= Given information =
****************

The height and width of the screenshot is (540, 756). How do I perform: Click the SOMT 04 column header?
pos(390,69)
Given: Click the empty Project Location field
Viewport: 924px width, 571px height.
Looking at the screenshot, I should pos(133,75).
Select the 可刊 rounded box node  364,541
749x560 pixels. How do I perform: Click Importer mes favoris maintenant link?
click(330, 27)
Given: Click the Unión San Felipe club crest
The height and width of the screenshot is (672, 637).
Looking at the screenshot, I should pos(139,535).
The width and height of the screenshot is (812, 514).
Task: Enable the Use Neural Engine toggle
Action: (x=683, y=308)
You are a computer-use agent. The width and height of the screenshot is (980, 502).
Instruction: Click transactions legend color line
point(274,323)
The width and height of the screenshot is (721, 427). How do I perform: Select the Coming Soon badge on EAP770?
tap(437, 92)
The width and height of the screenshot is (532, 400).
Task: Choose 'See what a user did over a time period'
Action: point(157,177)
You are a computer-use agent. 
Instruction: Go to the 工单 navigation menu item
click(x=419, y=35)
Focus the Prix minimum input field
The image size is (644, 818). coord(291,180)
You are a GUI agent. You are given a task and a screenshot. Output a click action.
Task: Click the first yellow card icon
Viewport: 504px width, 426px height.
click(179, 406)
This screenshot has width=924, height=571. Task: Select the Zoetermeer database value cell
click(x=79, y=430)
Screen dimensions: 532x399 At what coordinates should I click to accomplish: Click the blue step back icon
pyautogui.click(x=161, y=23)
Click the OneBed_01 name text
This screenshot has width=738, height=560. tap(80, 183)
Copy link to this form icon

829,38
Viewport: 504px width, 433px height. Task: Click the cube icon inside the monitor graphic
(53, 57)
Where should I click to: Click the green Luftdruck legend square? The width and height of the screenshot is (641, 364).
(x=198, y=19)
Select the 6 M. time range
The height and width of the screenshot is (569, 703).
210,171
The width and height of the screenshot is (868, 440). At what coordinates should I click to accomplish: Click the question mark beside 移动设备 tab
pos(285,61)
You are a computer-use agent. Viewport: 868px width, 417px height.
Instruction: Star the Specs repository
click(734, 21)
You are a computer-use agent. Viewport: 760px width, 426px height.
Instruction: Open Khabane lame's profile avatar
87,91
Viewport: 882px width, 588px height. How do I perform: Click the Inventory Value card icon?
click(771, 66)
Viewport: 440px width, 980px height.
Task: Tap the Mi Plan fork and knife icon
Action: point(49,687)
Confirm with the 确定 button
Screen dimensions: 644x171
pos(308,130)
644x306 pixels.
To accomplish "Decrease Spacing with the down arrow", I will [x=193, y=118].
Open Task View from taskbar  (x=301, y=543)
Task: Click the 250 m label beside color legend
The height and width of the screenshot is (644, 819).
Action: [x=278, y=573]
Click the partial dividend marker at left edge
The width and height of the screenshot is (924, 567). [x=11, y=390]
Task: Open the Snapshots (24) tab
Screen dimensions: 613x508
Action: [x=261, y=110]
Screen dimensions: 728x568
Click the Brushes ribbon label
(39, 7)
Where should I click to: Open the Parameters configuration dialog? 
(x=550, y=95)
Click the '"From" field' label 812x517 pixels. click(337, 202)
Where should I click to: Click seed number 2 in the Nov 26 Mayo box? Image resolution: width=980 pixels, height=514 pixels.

****************

= Task objective =
Please tally the lines of the data in which the string "with" appears and write only the total.

= Answer to this problem =
2